— par Janine Bailly —
Écrit et publié en 1955, le roman, taxé d’obscénité et de pornographie pour avoir évoqué l’homosexualité et la prostitution masculines, rencontrera un vrai succès public. Le procès dressé à Milan se conclura d’ailleurs par un acquittement, en dépit de la férocité des critiques exercées contre le livre. Un livre qui fut adapté pour le cinéma, en 1959, sous le titre de La Notte Brava (Les Garçons), et réalisé par Mauro Bolognini. Un livre qui, s’il a plus de soixante-ans d’âge, conserve quelque part une brûlante contemporanéité.

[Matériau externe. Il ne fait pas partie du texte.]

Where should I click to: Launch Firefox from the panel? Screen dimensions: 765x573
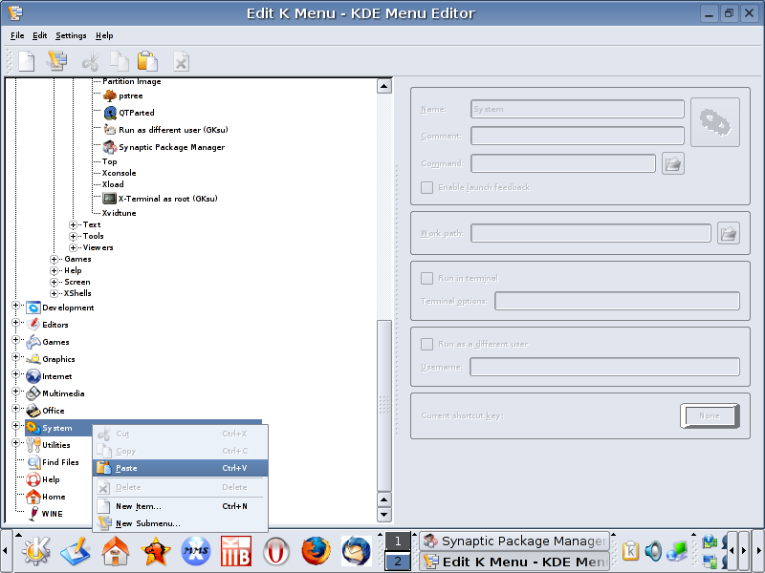click(x=315, y=551)
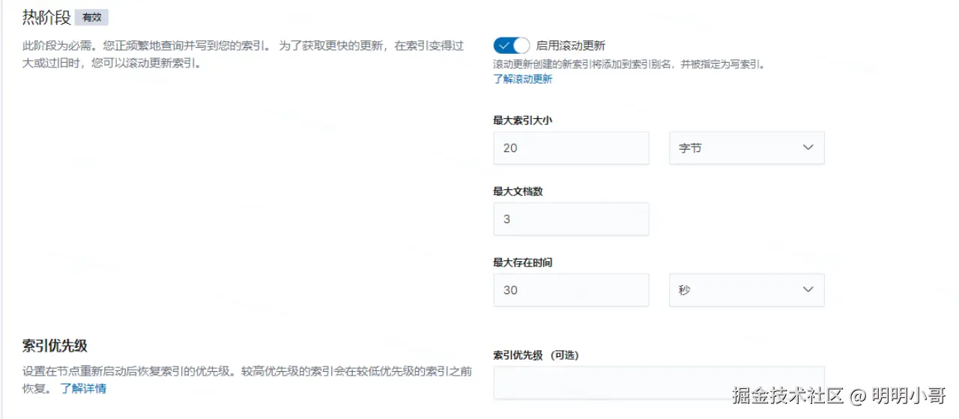Click the 最大存在时间 field label
Viewport: 959px width, 419px height.
tap(522, 263)
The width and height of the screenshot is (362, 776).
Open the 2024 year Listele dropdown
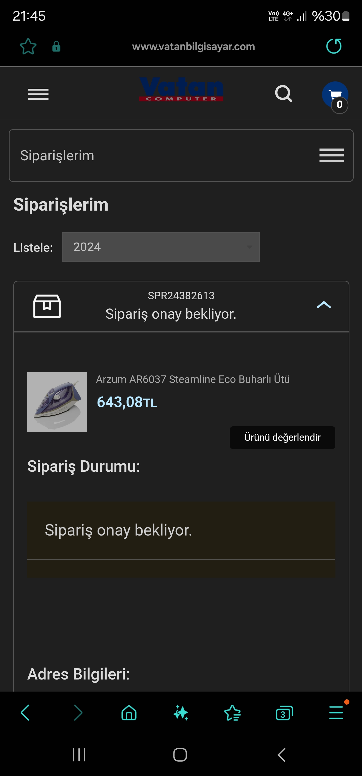[x=160, y=247]
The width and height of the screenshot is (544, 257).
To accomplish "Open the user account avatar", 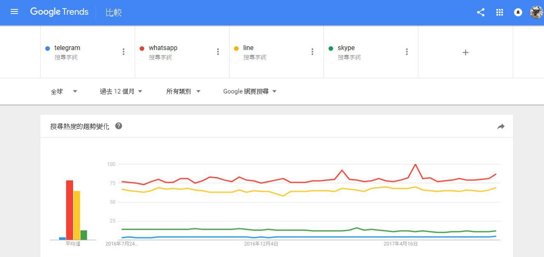I will (536, 12).
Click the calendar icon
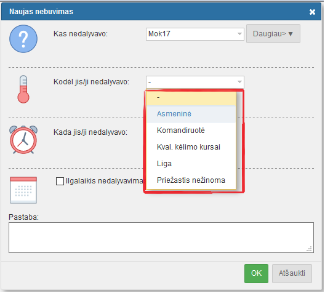The height and width of the screenshot is (293, 325). point(23,190)
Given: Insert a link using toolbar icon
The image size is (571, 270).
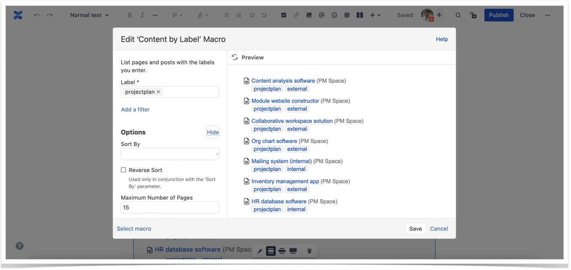Looking at the screenshot, I should [x=296, y=15].
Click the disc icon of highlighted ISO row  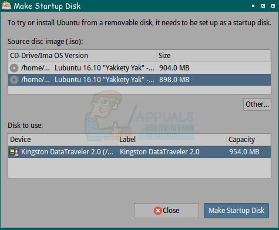14,80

Avec Pasolini, nous entrons dans la Rome de l’après-guerre. Rome, son grouillement fébrile, ses quartiers déshérités où survit un sous-prolétariat urbain, où les Ragazzi, groupes d’adolescents et d’enfants dépenaillés, se débrouillent et vivent à la va-comme-je-te-pousse. La Rome des faubourgs, ses enfilades d’immeubles délabrés, son fleuve aux eaux grasses et lourdes de déchets, dans lesquelles vaille que vaille on se rafraîchit, joue, se défie et se baigne. Rome, ses bordels et ses prostituées sans grâce, aux chairs flasques qui attisent pourtant les fantasmes jamais assouvis de garçons à peine pubères ; ses pères sans emploi, imbibés de mauvais vins et qui cognent ; ses mères tôt flétries peinant à élever et nourrir une progéniture galopante, et qui vite leur échappera.